A variety of forecasting software tools have been available to help predict major events (with modest accuracy), as well as identify transactional risks and opportunities. Many are already in use in a variety of sectors including: retail, insurance, travel, and healthcare. What is different now is the availability of next-generation data mining software that leverages cloud-delivered processing power to parse vast amounts of current and historical data from numerous online sites and archives (think Big Data on steroids).
A good example of this forecasting software comes in the form of a research project from Microsoft Research’s managing director Eric Horvitz and former intern, Kira Radinsky, who worked together to develop a program that analyzes public news and archival websites for patterns and clues that have preceded outbreaks of disease, riots, and deaths. The algorithm then compares those patterns to current conditions to make predictions on the probability of those events happening again. It’s a unique and advanced form of data mining that digs deep into the Web and other data bases, enabling a sophisticated, causative analysis of seemingly unrelated incidents and seeing how and when they repeat themselves over time.
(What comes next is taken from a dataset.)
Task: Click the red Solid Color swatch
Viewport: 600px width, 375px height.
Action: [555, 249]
One example where their research made the right call was the occurrence of two cholera outbreaks: one in 2012 in Cuba and the other in Bangladesh in 2011. Given their different times and lack of proximity, one would have simply considered them random events. However, the program suggested that this was not the case. Searching 150 years of news reports and historical archives, the software identified a specific correlation in developing countries (with substandard or non-existent flood control) between a drought condition followed by major flooding, which subsequently led to a cholera outbreak — exactly what happened in both Bangladesh and Cuba.
Microsoft sees the potential. “When we look at trends in technology like cloud services, Big Data and business intelligence, and combine those with advanced machine learning, computer scientists will able to advance the use of the data to help predict catastrophic events more accurately in the future”, says Grad Conn, senior director of marketing at Microsoft.
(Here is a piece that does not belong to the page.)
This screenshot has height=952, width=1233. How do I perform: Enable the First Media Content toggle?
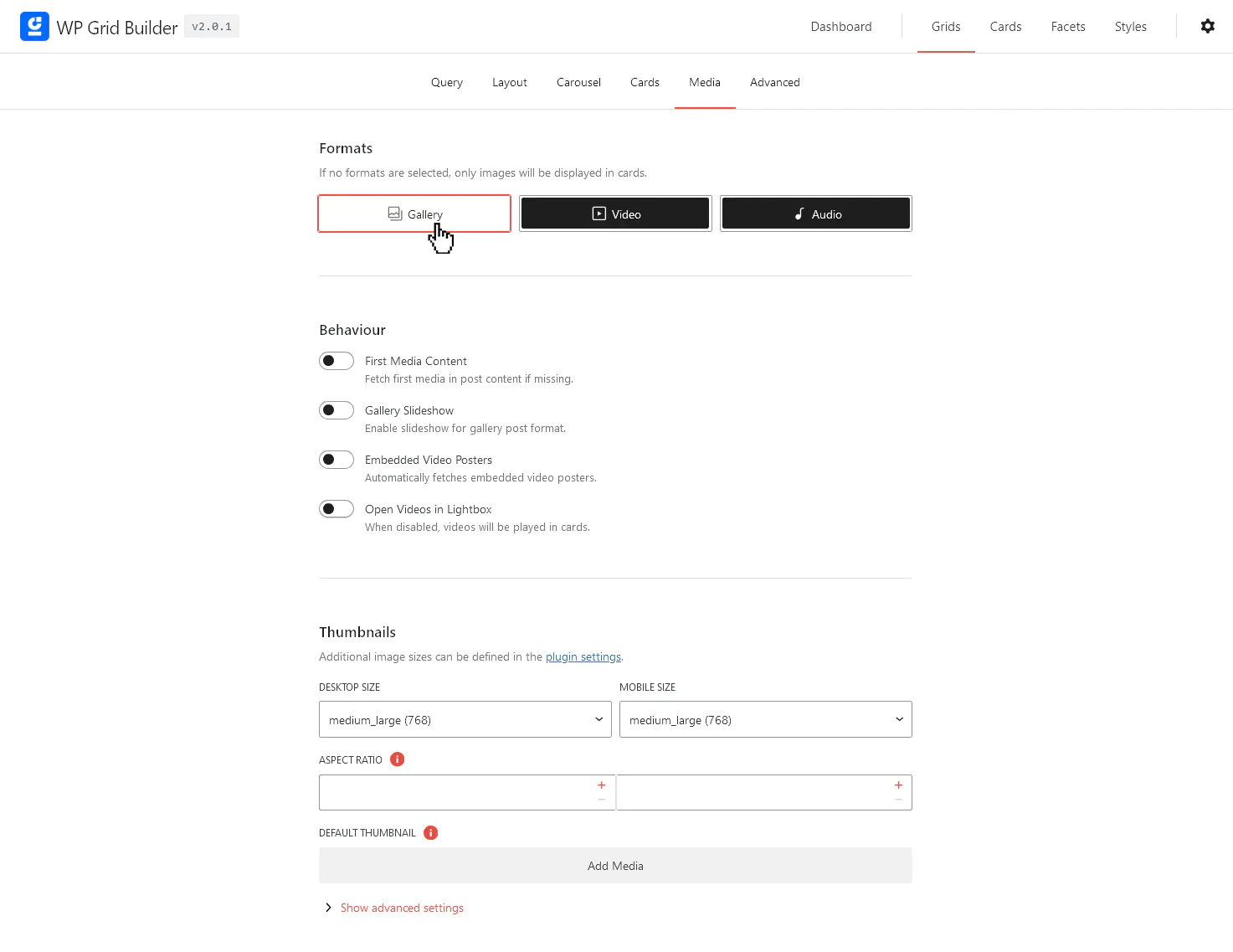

Their software is far from foolproof but has demonstrated an accuracy rate of between 70% and 80%, making it better than the more modest success rate of current tools. This improvement in accuracy is meaningful on a global level. Combined with preemption, enhanced planning and risk mitigation measures, better forecasting means that tens of thousands of lives plus billions of dollars could be saved.
Importantly, these same systems may be used to predict important trends and events in many other areas when combined with a companies’ own Big Data programs. For example, car companies can figure out which are the best years to introduce new convertibles by looking at weather patterns, levels of disposable income and competing vehicles over the past 50 years. Insurance firms can adjust their coverage, services and premiums based on the likelihood of different natural disasters occurring. Finally, travel firms that put together vacation packages can readjust their destinations, prices and itineraries (especially those to Cuba) to reflect the likelihood of other cholera outbreaks or hurricanes.
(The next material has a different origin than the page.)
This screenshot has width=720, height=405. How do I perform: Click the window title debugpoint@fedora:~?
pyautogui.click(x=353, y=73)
“What becomes critical is how the mounds of data collected are used to drive insights and make decisions”, says Mr. Conn. “The ability to use sophisticated insights to develop innovative products and services, prioritize privacy, and reach and engage high-value customers is clearly a prized competitive advantage.”
Even so, powerful data-mining software like this will not give every organization a clear crystal ball. All forecasting tools — no matter how sophisticated — should be used cautiously. There are enough gaps in the data and analytics to preclude most organizations from betting the farm on one predictive tool. You need a comprehensive approach to forecasting. Moreover, though powerful, these instruments may not be able to provide enough detail around timing or event severity to sensibly plan or take risk-reducing measures — or even overcome management inertia. Lastly, it is not clear how ‘Black Swan’ or unexpected events could be anticipated, especially in highly complex environments or where people’s fickle actions or attitudes can play a major role in shaping circumstances.